CIC Video
- Type: Label
- Founded: 1980; 46 years ago
- Defunct: 1999; 27 years ago
- Fate: Fully acquired by Paramount Pictures and renamed Paramount Home Entertainment International Universal titles now going through Universal Pictures Video
- Successor: Paramount Home Entertainment International Universal Pictures Video
- Products: Home video
- Parent: Cinema International Corporation (1980–1981) United International Pictures (1981–1999)
- Divisions: CIC-Taft Video

= CIC Video =

Former US home video distributor

CIC Video was a home video distributor, established in 1980, owned by Cinema International Corporation (the forerunner of United International Pictures), and operated in some countries (such as United Kingdom, Australia, Brazil, Japan, France, Germany, Hungary, Italy, Mexico, Netherlands, Belgium, Spain, Portugal, Norway, Sweden, Denmark, Poland, South Korea, Turkey, Argentina, Colombia, Philippines, Chile and Venezuela) by local operators.

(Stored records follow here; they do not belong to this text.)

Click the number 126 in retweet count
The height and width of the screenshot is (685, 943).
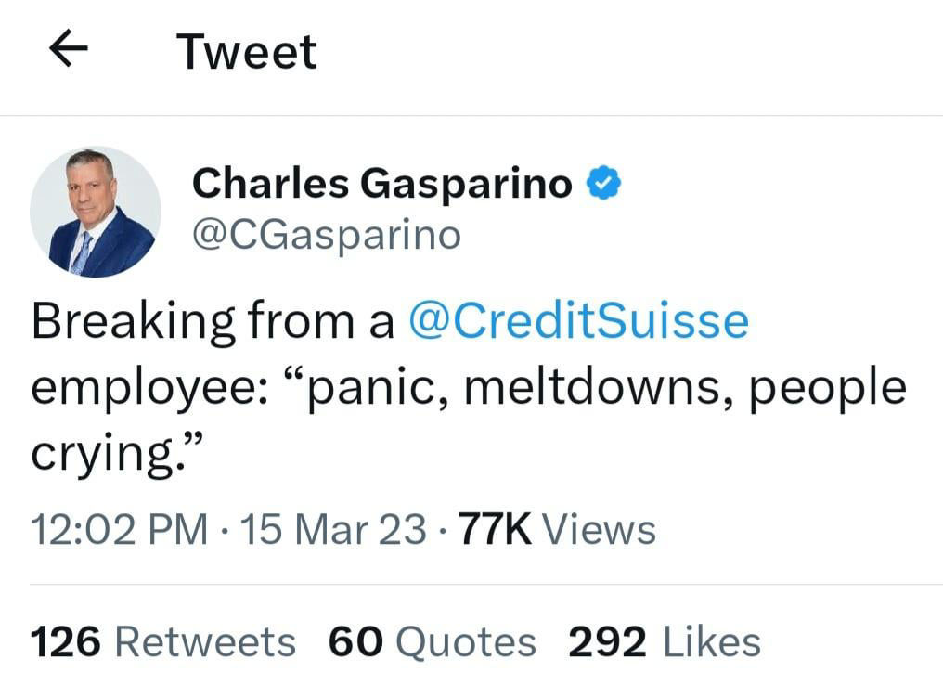(66, 641)
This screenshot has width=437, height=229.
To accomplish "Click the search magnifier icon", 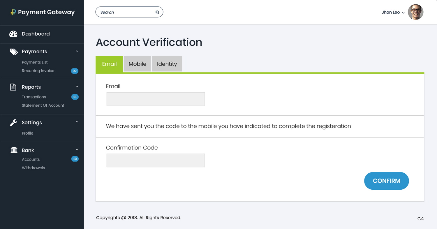I will pyautogui.click(x=157, y=12).
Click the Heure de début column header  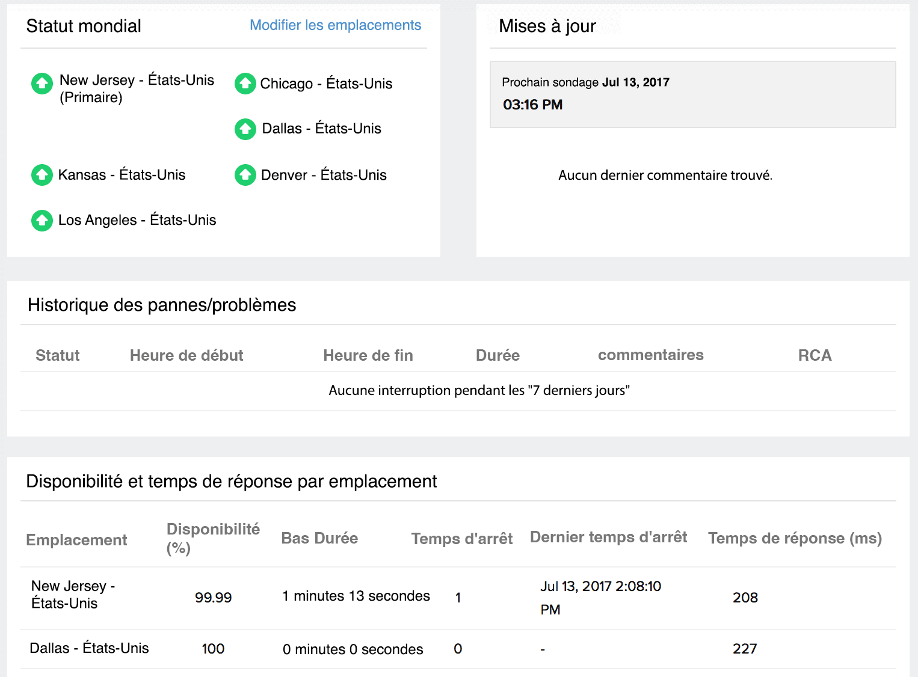coord(186,355)
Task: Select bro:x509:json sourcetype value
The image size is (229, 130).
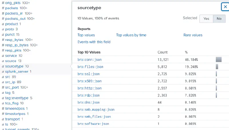Action: point(89,81)
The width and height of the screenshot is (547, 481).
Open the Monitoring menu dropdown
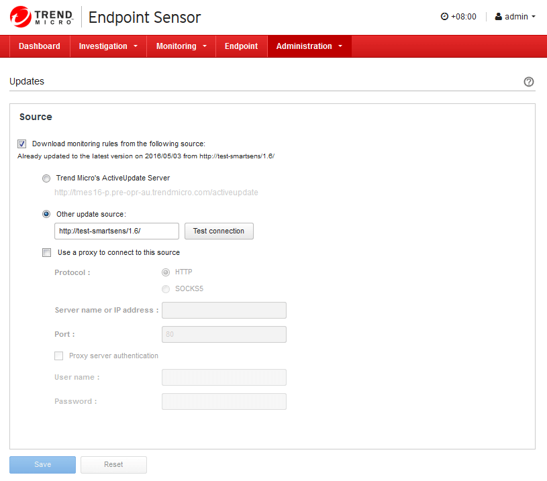coord(181,46)
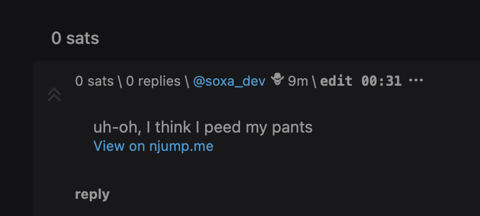Follow the View on njump.me link
Image resolution: width=480 pixels, height=216 pixels.
[153, 146]
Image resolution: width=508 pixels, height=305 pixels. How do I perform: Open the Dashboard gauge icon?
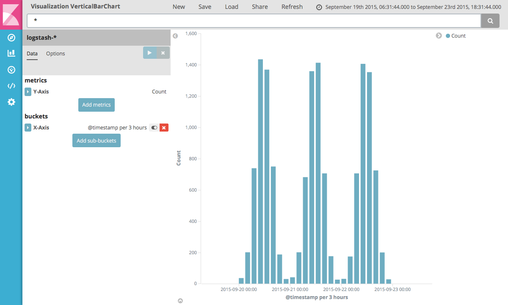coord(11,69)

Outside of North America, it distributed films by Universal Pictures and Paramount Pictures, CIC's partners. DreamWorks films (through DreamWorks Home Entertainment) were added to the company output in 1998, as the fledgling studio that had a worldwide video distribution deal with Universal.

== History ==
When the distributor appointed Karl Oliver from Brooke Bond Batchelors to be its sales and marketing director in 1991, they wanted him to introduce "classic FMCG disciplines" to its marketing campaign. Oliver responded by reducing video cassette prices to and promote impulse purchasing as part of CIC Video's reformed distribution strategy. After the sudden death of CIC Video's president Roy Featherstone of an asthma attack on 17 July 1992 the distributor underwent restructuring with aid from senior Universal and Paramount employees. In 1994, Viacom purchased Paramount Pictures, enabling CIC Video to gain international distribution rights to shows from, amongst other networks, MTV and Nickelodeon, which came into effect in Australia in 1995 and the UK and other countries in early 1996.

In 1999, CIC Video was dissolved when Universal pulled out in favour of its then-newly purchased PolyGram Filmed Entertainment's home video unit (PolyGram Video) which was then promptly renamed Universal Pictures Video. Paramount, meanwhile, would bring CIC Video under full control and promptly renamed it Paramount Home Entertainment International. The last videos with the CIC label were released within the same year. Meanwhile, the distributor signed sales and distribution contracts with local market producers in Europe to increase profit and the brand name of CIC Video remained in the short term in markets where Paramount Home Entertainment were absent.

CIC Video was operated in Australia (where it was known as CIC-Taft Home Video) by the Taft-Hardie joint venture (now Southern Star Group), and also distributed some Southern Star and Hanna-Barbera product under other labels. The Hanna-Barbera library is now handled usually by Warner Home Video. The label's defunct subsidiary was a distributor called Rigby-CIC Video and CIC-Taft's label manufacturer was Roadshow Home Video.

In several countries, CIC Video was operated by other companies, such as in Sweden it was operated by Esselte Video, in Mexico it was operated by VideoVisa and in Chile it was operated by Video Chile.